Conscious reggae singer, Richie Spice, explored the depth of his musical ability with the 2011 release of his fifth studio album, the critically acclaimed Book of Job
Rated as the most digitally sold Reggae album for 2011 by iTunes and the New York Times, Book of Job, distributed by VP Records, peaked between #1 and #4 on the Billboard Reggae Charts for a period of six months, from the date of release.  Propelling the popularity of Book of Job were hits such as Black Woman, produced by Raging Fyah, Yap Yap, produced by Lenky Marsden, Legal, produced by Richie Spice, and New Day, which held down the #1 spot in Kenya and Grenada, for three months.

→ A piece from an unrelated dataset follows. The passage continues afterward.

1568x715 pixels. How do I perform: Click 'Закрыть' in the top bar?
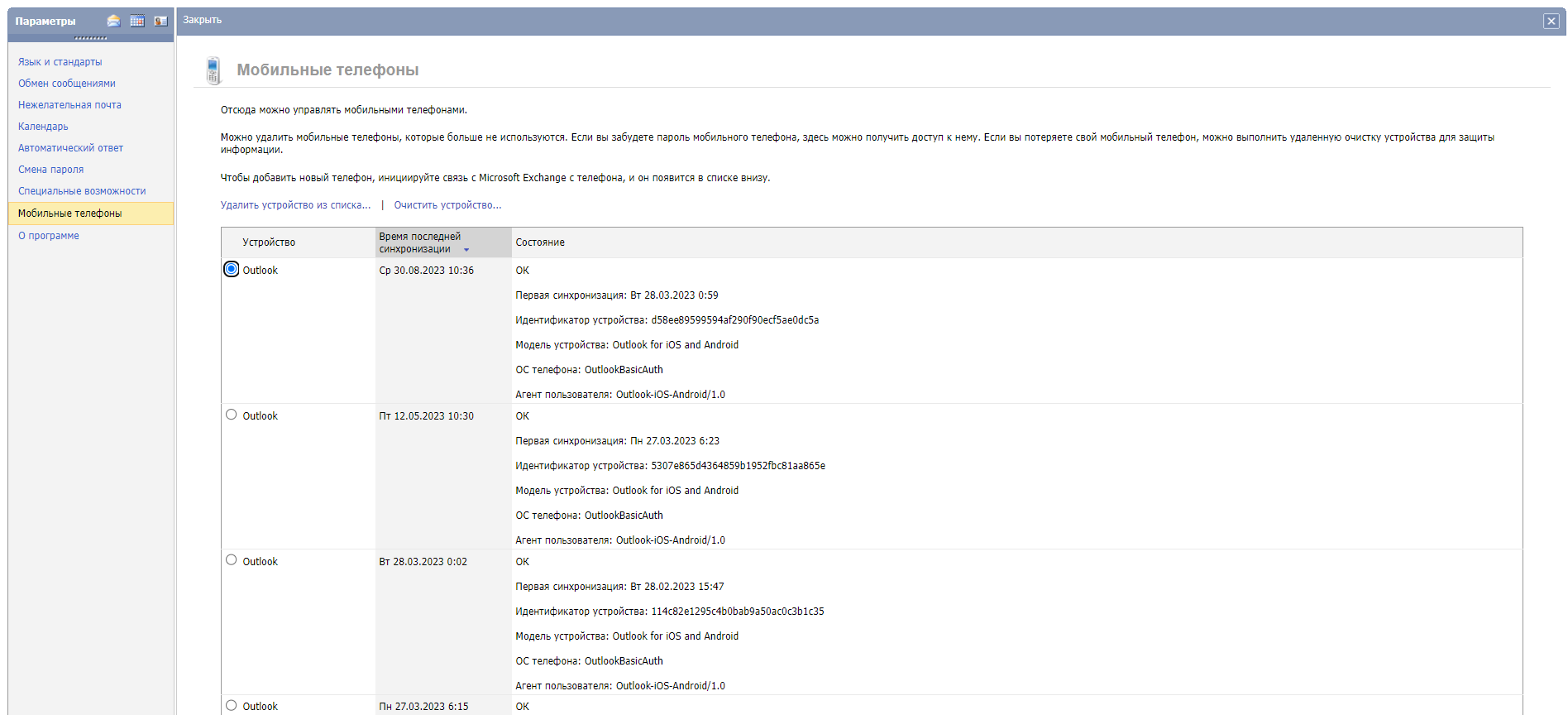[203, 20]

However, as successful as the Book of Job proved to be, Richie Spice is not one to sit on his laurels and is a firm believer in the saying, 'the best is yet to come'.
"Book of Job did well for reggae, not just for me Richie Spice. With all the talk about reggae music not having an impact, it is important to understand that there are a lot of great songs being produced by reggae singers, producers and musicians, but unfortunately these songs, for whatever reason, are not being heard. I have songs which have topped charts in Kenya and other countries in Africa, yet Jamaica hardly plays these songs. And I am sure that it is the same for a lot of other reggae artistes. But we do what we have to do and keep on putting out good, cultural, conscious music for our fans to enjoy," the usually quiet reggae singer declared.
Richie Spice, who is always in demand internationally, noted that whatever the obstacles, he is committed to staying true to his roots as he continues to stimulate his creative processes in the production of great music.
Christened Richell Bonner, the singer has traversed the globe, so much so that his Jamaican fans yearned to see him, and when they did, it was pure musical inspiration.
"Yeah.. I had a great time at A St Mary Mi Come From," Richie reminisced with a big smile.
And it was obvious to those in the audience that he did. Performing in a segment that included artistes such as Singing Melody, the duo of Jigsy King and Tony Curtis and Chuck Fender, Richie Spice held the stage steady and skillfully engaged his audience.
"I would love to perform in Jamaica more, but as we all know the shows are just not happening, so we have to go to the festivals in Europe and California because that's how we make our living," the singer explained simply.
Despite a hectic tour schedule, Richie Spice has still found time to work on yet another album, which is scheduled for release this year.
"This one will be really special," he promised. "I have been toying with this idea for a long time, but nothing happens before the right time...and that time is now," he stated.  
Since 2004 Richie Spice has been elevated as one of reggae’s most in demand talents and the recipient of numerous awards and accolades. He received the Most Cultural Artist Award at the 13th annual South Florida Reggae Soca Awards in 2005; he was voted and received the Male Singer/Singjay of the Year at Jamaica’s IRIE FM Awards in 2007 & 2008 and following his performance at the first annual “Black My Story” concert held in Kingston in 2008 Spice was honored for his positive musical contributions. 
His 2004 album “Spice in Your Life” was listed as the year’s best reggae release by the New York Times; “In the Streets To Africa”, reached number 6 on the Billboard Reggae chart and one of the album’s biggest hits “Youth Dem Cold” peaked at number 59 on the Billboard Top 100 Singles Chart and ranked at number 29 on Vibe Magazine’s Best 44 songs of 2007. “Gideon Boot” debuted at no. 1 on the Billboard Reggae chart, in May 2008.
According to Richie Spice, “My responsibility is to use the talent that God gave me as an instrument to uplift people who are facing the struggle worldwide and let them feel happy in themselves. It is all about righteousness, and endorsing the love of the people, good over evil and life over death.”